-- Start of EXERCISE INPUTS --
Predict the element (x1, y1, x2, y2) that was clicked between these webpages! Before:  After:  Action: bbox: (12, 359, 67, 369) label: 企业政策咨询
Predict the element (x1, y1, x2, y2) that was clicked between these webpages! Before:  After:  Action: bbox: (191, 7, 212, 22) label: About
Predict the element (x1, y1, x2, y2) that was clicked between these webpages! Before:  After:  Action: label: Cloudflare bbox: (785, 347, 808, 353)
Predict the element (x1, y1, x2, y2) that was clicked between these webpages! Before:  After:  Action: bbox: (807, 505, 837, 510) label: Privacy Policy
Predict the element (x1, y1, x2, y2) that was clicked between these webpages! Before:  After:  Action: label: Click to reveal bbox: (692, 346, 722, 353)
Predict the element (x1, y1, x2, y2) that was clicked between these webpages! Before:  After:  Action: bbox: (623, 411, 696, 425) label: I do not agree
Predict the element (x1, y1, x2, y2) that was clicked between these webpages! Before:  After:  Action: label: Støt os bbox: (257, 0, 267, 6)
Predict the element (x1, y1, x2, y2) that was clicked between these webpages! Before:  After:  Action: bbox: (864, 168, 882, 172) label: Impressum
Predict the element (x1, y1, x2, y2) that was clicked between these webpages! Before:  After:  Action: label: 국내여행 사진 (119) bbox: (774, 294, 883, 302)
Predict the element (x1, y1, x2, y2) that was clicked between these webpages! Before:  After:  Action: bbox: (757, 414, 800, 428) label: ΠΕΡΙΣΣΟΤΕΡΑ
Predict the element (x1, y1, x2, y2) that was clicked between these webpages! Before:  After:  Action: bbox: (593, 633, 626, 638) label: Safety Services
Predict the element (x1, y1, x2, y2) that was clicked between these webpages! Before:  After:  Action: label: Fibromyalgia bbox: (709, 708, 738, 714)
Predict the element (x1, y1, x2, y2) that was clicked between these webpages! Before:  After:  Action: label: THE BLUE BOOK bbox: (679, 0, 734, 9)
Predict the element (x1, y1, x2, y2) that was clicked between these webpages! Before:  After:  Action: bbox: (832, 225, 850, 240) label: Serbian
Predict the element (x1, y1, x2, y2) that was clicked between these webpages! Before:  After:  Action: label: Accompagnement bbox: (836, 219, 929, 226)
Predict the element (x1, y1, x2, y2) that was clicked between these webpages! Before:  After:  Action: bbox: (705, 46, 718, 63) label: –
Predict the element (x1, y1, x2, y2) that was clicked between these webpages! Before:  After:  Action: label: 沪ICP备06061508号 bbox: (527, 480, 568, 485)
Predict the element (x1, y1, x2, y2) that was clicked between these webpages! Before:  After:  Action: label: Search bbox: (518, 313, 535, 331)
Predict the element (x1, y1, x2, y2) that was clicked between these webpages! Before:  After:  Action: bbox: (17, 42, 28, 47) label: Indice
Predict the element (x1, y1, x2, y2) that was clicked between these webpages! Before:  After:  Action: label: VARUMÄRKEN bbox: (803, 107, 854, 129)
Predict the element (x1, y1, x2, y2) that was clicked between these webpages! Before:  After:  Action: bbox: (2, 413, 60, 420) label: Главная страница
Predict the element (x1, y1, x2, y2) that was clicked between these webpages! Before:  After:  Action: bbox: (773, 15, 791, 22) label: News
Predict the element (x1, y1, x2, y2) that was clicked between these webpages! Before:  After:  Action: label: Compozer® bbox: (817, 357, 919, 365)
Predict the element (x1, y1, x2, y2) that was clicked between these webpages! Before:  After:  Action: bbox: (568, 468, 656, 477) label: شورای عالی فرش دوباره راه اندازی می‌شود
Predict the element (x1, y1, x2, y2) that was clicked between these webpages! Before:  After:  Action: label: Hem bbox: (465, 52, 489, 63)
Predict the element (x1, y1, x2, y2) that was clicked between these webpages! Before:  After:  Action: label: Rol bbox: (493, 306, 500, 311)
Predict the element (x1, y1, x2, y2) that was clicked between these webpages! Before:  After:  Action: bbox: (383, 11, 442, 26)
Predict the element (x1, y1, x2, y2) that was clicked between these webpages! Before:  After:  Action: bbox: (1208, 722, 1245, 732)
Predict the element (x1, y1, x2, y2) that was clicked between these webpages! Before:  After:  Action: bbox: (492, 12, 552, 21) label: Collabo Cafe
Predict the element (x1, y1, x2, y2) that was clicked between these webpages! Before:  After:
-- End of EXERCISE INPUTS --
SHORT EXERCISE:
Repeat each of the lines above word for word.

THE REPLY:
Predict the element (x1, y1, x2, y2) that was clicked between these webpages! Before:  After:  Action: bbox: (12, 359, 67, 369) label: 企业政策咨询
Predict the element (x1, y1, x2, y2) that was clicked between these webpages! Before:  After:  Action: bbox: (191, 7, 212, 22) label: About
Predict the element (x1, y1, x2, y2) that was clicked between these webpages! Before:  After:  Action: label: Cloudflare bbox: (785, 347, 808, 353)
Predict the element (x1, y1, x2, y2) that was clicked between these webpages! Before:  After:  Action: bbox: (807, 505, 837, 510) label: Privacy Policy
Predict the element (x1, y1, x2, y2) that was clicked between these webpages! Before:  After:  Action: label: Click to reveal bbox: (692, 346, 722, 353)
Predict the element (x1, y1, x2, y2) that was clicked between these webpages! Before:  After:  Action: bbox: (623, 411, 696, 425) label: I do not agree
Predict the element (x1, y1, x2, y2) that was clicked between these webpages! Before:  After:  Action: label: Støt os bbox: (257, 0, 267, 6)
Predict the element (x1, y1, x2, y2) that was clicked between these webpages! Before:  After:  Action: bbox: (864, 168, 882, 172) label: Impressum
Predict the element (x1, y1, x2, y2) that was clicked between these webpages! Before:  After:  Action: label: 국내여행 사진 (119) bbox: (774, 294, 883, 302)
Predict the element (x1, y1, x2, y2) that was clicked between these webpages! Before:  After:  Action: bbox: (757, 414, 800, 428) label: ΠΕΡΙΣΣΟΤΕΡΑ
Predict the element (x1, y1, x2, y2) that was clicked between these webpages! Before:  After:  Action: bbox: (593, 633, 626, 638) label: Safety Services
Predict the element (x1, y1, x2, y2) that was clicked between these webpages! Before:  After:  Action: label: Fibromyalgia bbox: (709, 708, 738, 714)
Predict the element (x1, y1, x2, y2) that was clicked between these webpages! Before:  After:  Action: label: THE BLUE BOOK bbox: (679, 0, 734, 9)
Predict the element (x1, y1, x2, y2) that was clicked between these webpages! Before:  After:  Action: bbox: (832, 225, 850, 240) label: Serbian
Predict the element (x1, y1, x2, y2) that was clicked between these webpages! Before:  After:  Action: label: Accompagnement bbox: (836, 219, 929, 226)
Predict the element (x1, y1, x2, y2) that was clicked between these webpages! Before:  After:  Action: bbox: (705, 46, 718, 63) label: –
Predict the element (x1, y1, x2, y2) that was clicked between these webpages! Before:  After:  Action: label: 沪ICP备06061508号 bbox: (527, 480, 568, 485)
Predict the element (x1, y1, x2, y2) that was clicked between these webpages! Before:  After:  Action: label: Search bbox: (518, 313, 535, 331)
Predict the element (x1, y1, x2, y2) that was clicked between these webpages! Before:  After:  Action: bbox: (17, 42, 28, 47) label: Indice
Predict the element (x1, y1, x2, y2) that was clicked between these webpages! Before:  After:  Action: label: VARUMÄRKEN bbox: (803, 107, 854, 129)
Predict the element (x1, y1, x2, y2) that was clicked between these webpages! Before:  After:  Action: bbox: (2, 413, 60, 420) label: Главная страница
Predict the element (x1, y1, x2, y2) that was clicked between these webpages! Before:  After:  Action: bbox: (773, 15, 791, 22) label: News
Predict the element (x1, y1, x2, y2) that was clicked between these webpages! Before:  After:  Action: label: Compozer® bbox: (817, 357, 919, 365)
Predict the element (x1, y1, x2, y2) that was clicked between these webpages! Before:  After:  Action: bbox: (568, 468, 656, 477) label: شورای عالی فرش دوباره راه اندازی می‌شود
Predict the element (x1, y1, x2, y2) that was clicked between these webpages! Before:  After:  Action: label: Hem bbox: (465, 52, 489, 63)
Predict the element (x1, y1, x2, y2) that was clicked between these webpages! Before:  After:  Action: label: Rol bbox: (493, 306, 500, 311)
Predict the element (x1, y1, x2, y2) that was clicked between these webpages! Before:  After:  Action: bbox: (383, 11, 442, 26)
Predict the element (x1, y1, x2, y2) that was clicked between these webpages! Before:  After:  Action: bbox: (1208, 722, 1245, 732)
Predict the element (x1, y1, x2, y2) that was clicked between these webpages! Before:  After:  Action: bbox: (492, 12, 552, 21) label: Collabo Cafe
Predict the element (x1, y1, x2, y2) that was clicked between these webpages! Before:  After:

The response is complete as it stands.